Un robinet que l’on ouvre trop souvent finit parfois par pousser le voisin à refaire toute la plomberie.
Conclusion : une attaque sans auteur désigné
Pedro Sánchez emploie aujourd’hui un vocabulaire particulièrement grave.
Parler de violation de l’intégrité territoriale signifie que l’événement dépasse, à ses yeux, la simple immigration irrégulière. Il reconnaît implicitement que la masse, la coordination et les conséquences de ces franchissements ont créé un problème de souveraineté.
Pourtant, il attribue officiellement la crise aux mafias et remercie le Maroc pour sa coopération.
Cette contradiction peut s’expliquer diplomatiquement.
Madrid a besoin de Rabat pour reprendre le contrôle. Accuser immédiatement le gouvernement marocain pourrait provoquer une escalade et rendre toute coopération impossible.
Mais elle laisse entière la question essentielle :
> Des réseaux criminels peuvent-ils, à eux seuls, déplacer plusieurs dizaines de milliers de personnes vers l’une des frontières les plus sensibles d’Europe, sans relais, sans tolérance et sans défaillance majeure du dispositif situé de l’autre côté ?

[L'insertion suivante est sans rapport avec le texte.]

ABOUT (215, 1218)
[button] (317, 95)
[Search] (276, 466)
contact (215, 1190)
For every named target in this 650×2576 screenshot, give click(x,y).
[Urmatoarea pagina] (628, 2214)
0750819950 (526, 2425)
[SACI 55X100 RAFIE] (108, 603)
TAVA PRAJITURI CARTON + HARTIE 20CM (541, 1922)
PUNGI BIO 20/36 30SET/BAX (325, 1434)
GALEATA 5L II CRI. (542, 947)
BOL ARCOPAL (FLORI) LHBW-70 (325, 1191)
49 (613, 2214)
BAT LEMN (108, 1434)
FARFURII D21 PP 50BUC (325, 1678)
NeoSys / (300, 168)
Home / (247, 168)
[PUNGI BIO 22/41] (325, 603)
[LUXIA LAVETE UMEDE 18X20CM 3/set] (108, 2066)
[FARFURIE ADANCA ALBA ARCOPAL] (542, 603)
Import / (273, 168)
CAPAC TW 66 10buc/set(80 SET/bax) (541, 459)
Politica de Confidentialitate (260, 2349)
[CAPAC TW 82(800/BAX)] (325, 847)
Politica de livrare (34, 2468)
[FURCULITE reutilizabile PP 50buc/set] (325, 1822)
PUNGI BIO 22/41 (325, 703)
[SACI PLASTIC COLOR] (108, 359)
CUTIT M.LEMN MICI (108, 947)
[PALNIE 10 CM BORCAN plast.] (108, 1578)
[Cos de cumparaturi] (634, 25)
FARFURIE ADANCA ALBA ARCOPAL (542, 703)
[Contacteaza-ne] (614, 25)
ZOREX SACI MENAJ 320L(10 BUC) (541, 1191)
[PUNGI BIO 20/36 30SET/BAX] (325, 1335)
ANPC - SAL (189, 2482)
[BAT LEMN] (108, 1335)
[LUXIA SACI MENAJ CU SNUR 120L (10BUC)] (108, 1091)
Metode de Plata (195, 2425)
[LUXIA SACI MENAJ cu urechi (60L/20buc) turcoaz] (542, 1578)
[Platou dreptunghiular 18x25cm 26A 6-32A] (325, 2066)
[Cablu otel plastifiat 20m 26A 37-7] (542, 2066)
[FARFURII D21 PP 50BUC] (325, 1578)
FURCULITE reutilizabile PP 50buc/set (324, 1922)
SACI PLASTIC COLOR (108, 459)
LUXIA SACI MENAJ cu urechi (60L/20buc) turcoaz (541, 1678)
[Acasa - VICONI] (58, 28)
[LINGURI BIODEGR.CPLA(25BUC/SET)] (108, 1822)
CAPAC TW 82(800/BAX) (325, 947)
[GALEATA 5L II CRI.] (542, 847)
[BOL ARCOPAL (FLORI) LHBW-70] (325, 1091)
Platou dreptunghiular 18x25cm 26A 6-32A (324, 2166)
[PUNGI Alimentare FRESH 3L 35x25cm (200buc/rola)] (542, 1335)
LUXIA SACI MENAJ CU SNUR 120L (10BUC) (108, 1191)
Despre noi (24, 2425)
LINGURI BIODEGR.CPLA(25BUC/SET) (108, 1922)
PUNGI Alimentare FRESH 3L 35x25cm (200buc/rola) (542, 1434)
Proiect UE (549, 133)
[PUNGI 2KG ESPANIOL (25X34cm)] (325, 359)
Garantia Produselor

La réponse honnête est que nous ne savons pas encore exactement qui a déclenché la crise ni jusqu’où elle a été facilitée.
Il serait prématuré d’accuser formellement le Maroc.
Il serait tout aussi naïf d’écarter la dimension politique au seul motif que Pedro Sánchez préfère parler de mafias.
En 2024, l’analyse portait sur deux territoires convergents : le Sahara occidental et les Canaries.
En 2026, Ceuta complète le tableau.
Ce que nous observons n’est pas simplement une crise migratoire. C’est la révélation brutale d’un système dans lequel la géographie, les frontières, les populations et les contentieux historiques peuvent devenir des instruments de négociation.
L’Espagne administre Ceuta.
L’Europe finance une partie du contrôle migratoire.
Le Maroc surveille l’autre côté de la frontière.
Et lorsqu’un seul acteur relâche sa prise — volontairement ou non — tout l’équilibre régional vacille.